Things North Korea Doesn't Want You to Know.

The Pleasure Brigade

There is a veil of mystery over the Communist nation of North Korea. This warmongering country, currently led by Kim Jong-un, likes to keep its daily life a closely guarded secret. While it doesn't openly discuss the terrible conditions of its people, many of their plights are known. Let's take a look at 12 things North Korea would rather you not know.

North Korean government maintains a harem of 2000 attractive young ladies called Kippumjo or "The Pleasure Brigade." Their purpose is to entertain the higher ups of the Workers' Party of Korea. They are split in to three teams. Manjoko for pleasure, Haengbokjo for happiness/massages, and Gamujo for singing and dancing entertainment. They are typically retired and married off when they reach 25.

Meth Problem

North Korea has long been known for its illegal drug exports but one drug has taken control of the country, Crystal Meth or "Ice" as it is referred to in the country. It is such a common practice to use it that offering it to a house guest is said to be like offering a cup of tea. The drug is produced on an industrial scale by corrupt party members and criminal counterparts


North Korea is a mountainous land that makes farming difficult at best. In 2013 it was reported that North Korea was hit with widespread famine causing citizens to turn to cannibalism. One horrific story includes a grandfather digging up his deceased grandchild and eating his body.

Camp 14

Many know of North Korea's labor camps where people are sent for punishment, but Camp 14 stands out as a prison within a prison. Imprisonment at the camp is for life. It is used for the "unredeemable" citizens who have spoken against the regime or tried to escape it. A prisoner lucky enough to escape has told stories of underground torture rooms, constant rapes, and almost daily fatal accidents at "work."


North Korea is on the middle of a complete environmental collapse. All plants, trees, and shrubs are used for construction, heat, or anything else. This has led to a vast and quick deforestation which has revealed many artillery tubes and left the land barren.

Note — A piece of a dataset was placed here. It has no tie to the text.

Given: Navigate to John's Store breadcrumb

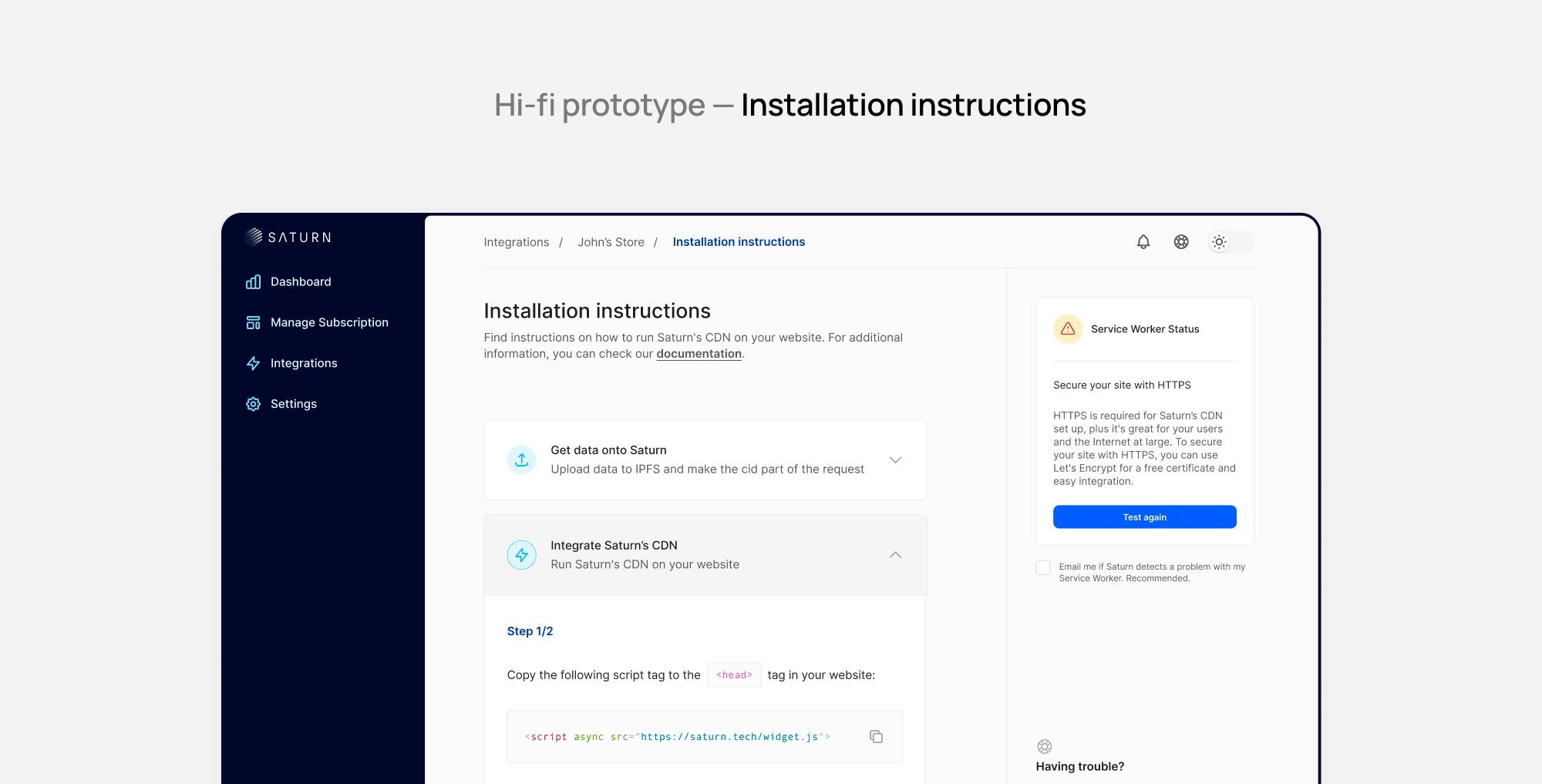Looking at the screenshot, I should (611, 242).
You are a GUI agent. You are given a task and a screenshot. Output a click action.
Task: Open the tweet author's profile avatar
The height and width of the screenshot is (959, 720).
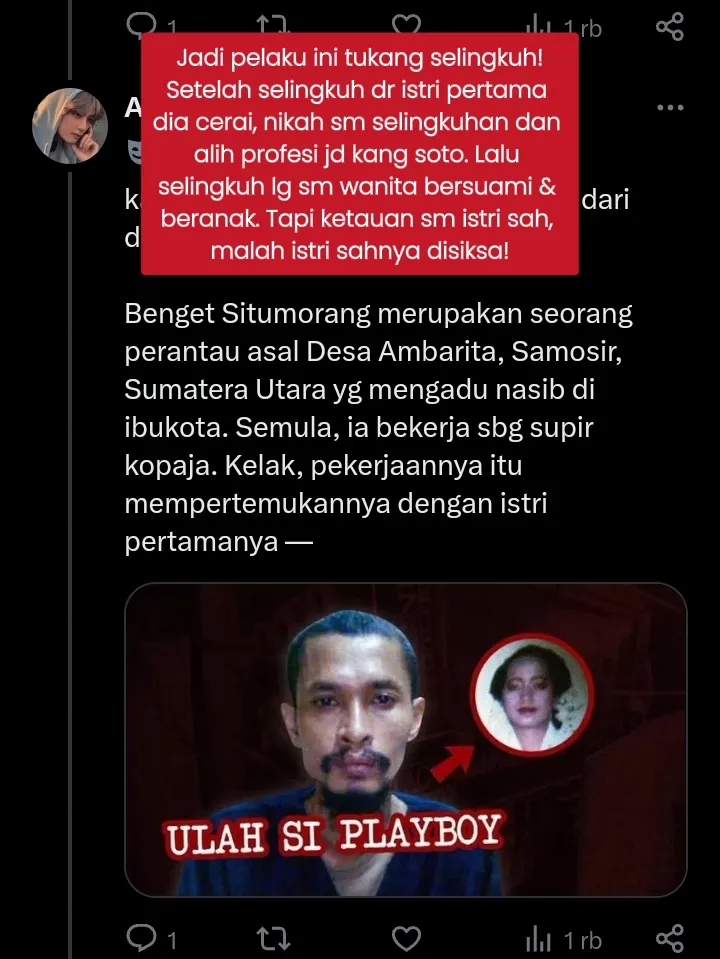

Three Generations of Punishment

If you are caught committing an offensive enough crime, not only will you pay, but so will your children and grandchildren. Great crimes against the state will result in punishment at a labor camp. Your children will be born in that camp and continue your punishment (as will their children, too).

South Korean Contraband

North Korea has a strict policy of no outside influence and does its best to control the information coming in to the country. Still they aren't able to curtail the booming black market of South Korean DVDs, mostly television shows. In the houses that can afford TVs and electricity, the standard is to have two TVs. One set for the State controlled channels and a secret one to pick up the South Korean TV shows.

Extreme Poverty

Half of the population of North Korea lives in extreme poverty. Theses people have scarce food and/or fuel for heating and cooking. One-third of children are stunted, due to malnutrition, according to the World Food Program.

Human Waste Fertilizer

Severe fertilizer shortages occurred after South Korea stopped sending shipments of rice and fertilizer. North Koreans then turned their own human waste into fertilizer for their crops. They mix it with straw and it has become a hot commodity with shops dedicated to its sale.

Illegal Arms Deals

North Korea has amassed a huge weapons cache that includes nukes and many missiles. Often North Korea is caught selling off some of its weapons to other countries despite its many U.N. sanctions that forbid such activity. This has resulted in North Korea using the examples of drug cartels to hide its illegal arms trade.

Three Social Classes

North Koreans are sorted into three social classes. They determine your "Songbun" by looking into your family's political, social, and economic background for the past three generations. People are sorted into the "core class" of high-ranking party cadres and their families, the "wavering class" of average North Koreans, and the "hostile class" of undesirables with past resistance or "tainted blood." North Korea maintains that all citizens are equal to the outside world.

North Korean Fraud

With strict sanctions and general economic turmoil, North Korea has used some of the world's largest insurance companies to bank roll its finances. How? The Communist nation has collected hundreds of millions of dollars on bogus claims. They have received payouts for everything from transportation accidents to natural disasters. Due the the scam's sophistication, International insurers haven't not been able to get these rulings overturned in British courts.